Get disconnected with CachedRowSet

In JDK 1.4, when a you wanted to retrive data from a database into a ResultSet, you should always leave the Connection opend till you mainpluate the data in the ResultSet, if you closed the Connection, data in the ResultSet are gone.
So, in 1.4 the following code is not okay:



Class.forName("sun.jdbc.odbc.JdbcOdbcDriver");
con = DriverManager.getConnection(url, name, pass);
Statement stmt = c.createStatement();
ResultSet rs = s.executeQuery ( query );
con.close() // Closing connection b4 using rs is not okay
while (rs.next()) {
     //.....
}


Java 5 solution


Java 5 has come with soem new exciting features, among these feature is the new JDBC APIs: CachedRowSet


A CachedRowSet object is a container for rows of data that caches its rows in memory, which makes it possible to operate without always being connected to its data source. Further, it is a JavaBeansTM component and is scrollable, updatable, and serializable. A CachedRowSet object typically contains rows from a result set, but it can also contain rows from any file with a tabular format, such as a spread sheet. The reference implementation supports getting data only from a ResultSet object, but developers can extend the SyncProvider implementations to provide access to other tabular data sources.

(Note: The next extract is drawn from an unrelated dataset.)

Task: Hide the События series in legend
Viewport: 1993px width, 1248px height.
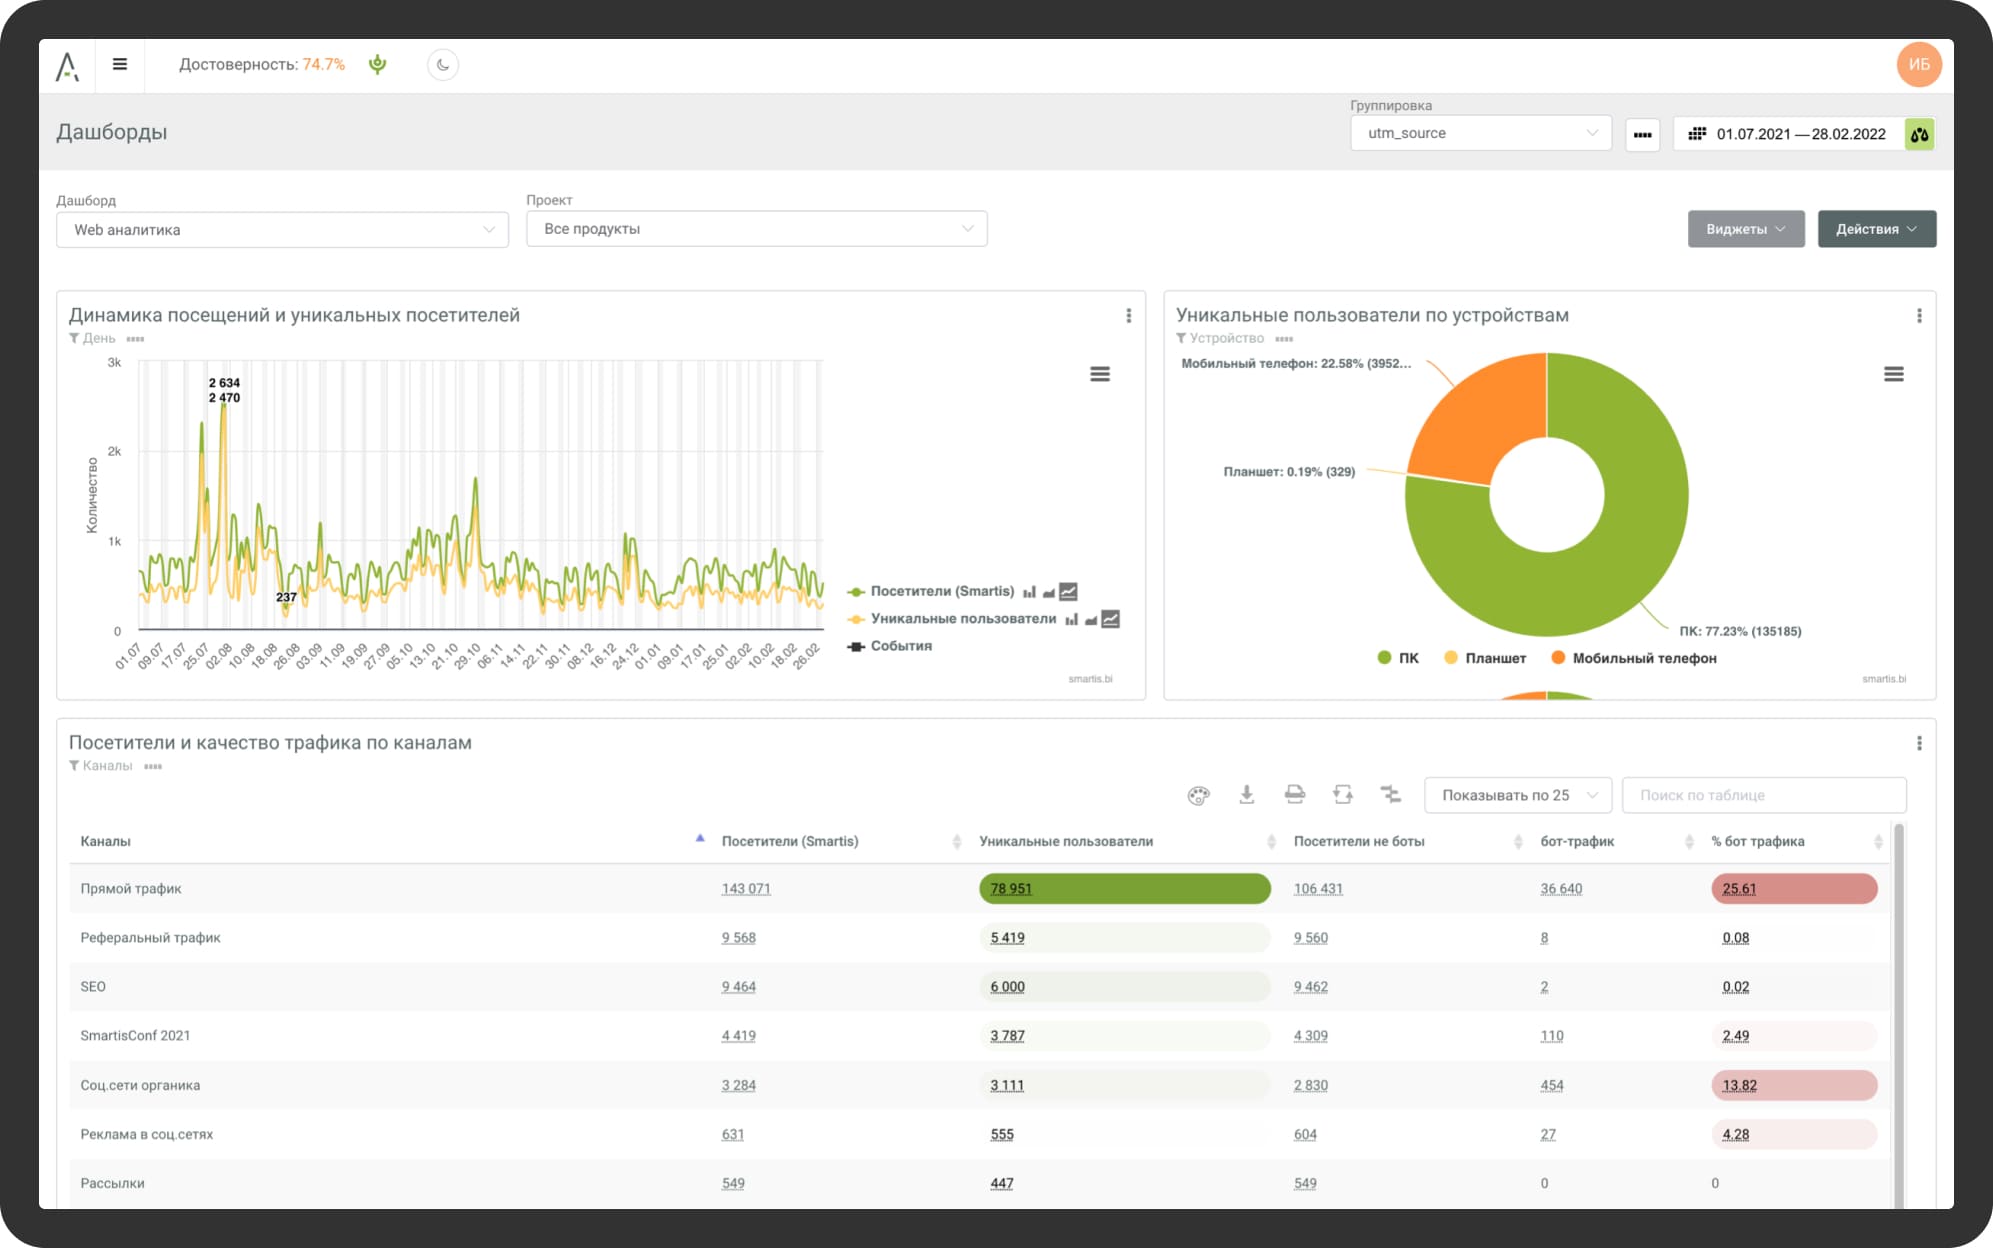Action: pyautogui.click(x=900, y=646)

An application can modify the data in a CachedRowSet object, and those modifications can then be propagated back to the source of the data.


At this release, as an aid to developers, the RowSet interface has been implemented (as JSR 114) in five of the more common ways a RowSet object can be used. These implementations provide a standard that developers are free to use as is or to extend.